A Cloud-Edge Framework for Energy-Efficient Event-Driven Control: An Integration of Online Supervised Learning, Spiking Neural Networks and Local Plasticity Rules
This addresses energy efficiency and latency issues for control systems like satellites, though it is incremental as it builds on existing SNN and cloud-edge methods.
The paper tackled computational and energy constraints in complex control systems by developing a cloud-edge framework using Spiking Neural Networks with local plasticity rules, resulting in a 96% reduction in normalized tracking error and energy consumption as low as 111 nJ (0.3% of conventional requirements).

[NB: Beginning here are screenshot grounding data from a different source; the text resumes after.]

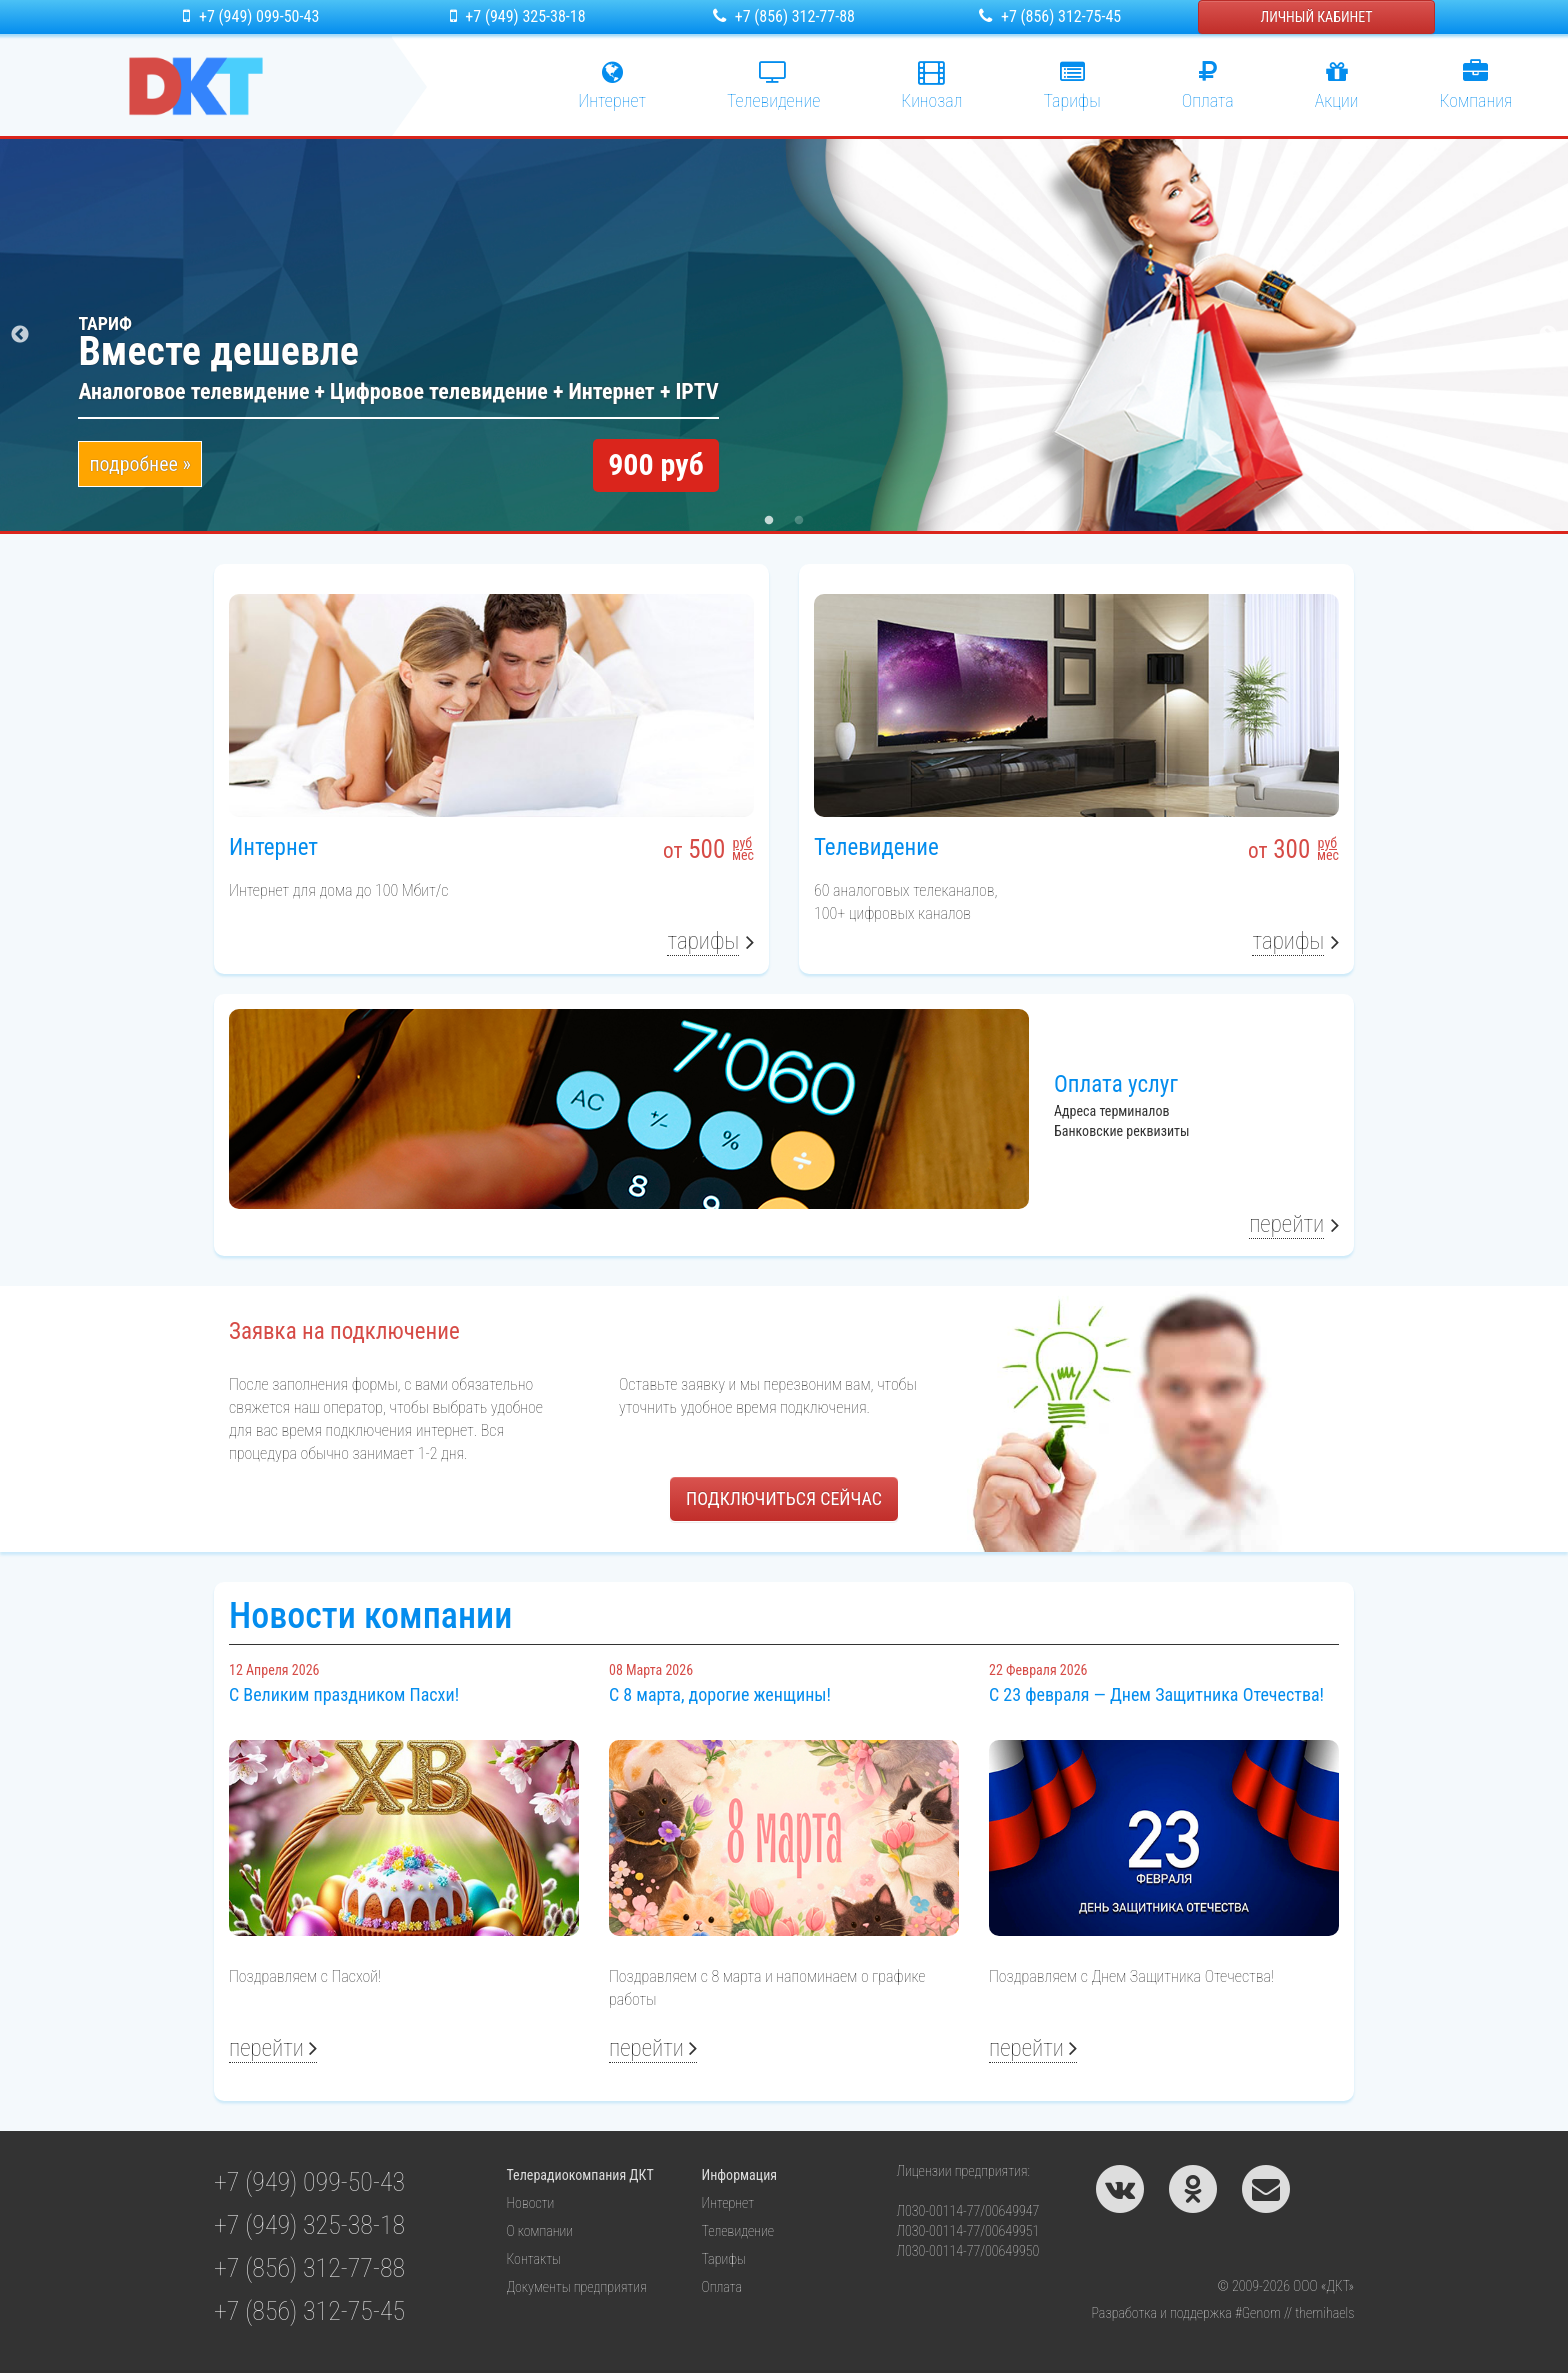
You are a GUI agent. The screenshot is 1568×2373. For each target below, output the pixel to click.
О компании (540, 2231)
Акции (1337, 85)
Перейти (1286, 1224)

This paper presents a novel cloud-edge framework for addressing computational and energy constraints in complex control systems. Our approach centers around a learning-based controller using Spiking Neural Networks (SNN) on physical plants. By integrating a biologically plausible learning method with local plasticity rules, we harness the efficiency, scalability, and low latency of SNNs. This design replicates control signals from a cloud-based controller directly on the plant, reducing the need for constant plant-cloud communication. The plant updates weights only when errors surpass predefined thresholds, ensuring efficiency and robustness in various conditions. Applied to linear workbench systems and satellite rendezvous scenarios, including obstacle avoidance, our architecture dramatically lowers normalized tracking error by 96% with increased network size. The event-driven nature of SNNs minimizes energy consumption, utilizing only about 111 nJ (0.3% of conventional computing requirements). The results demonstrate the system's adjustment to changing work environments and its efficient use of computational and energy resources, with a moderate increase in energy consumption of 27.2% and 37% for static and dynamic obstacles, respectively, compared to non-obstacle scenarios.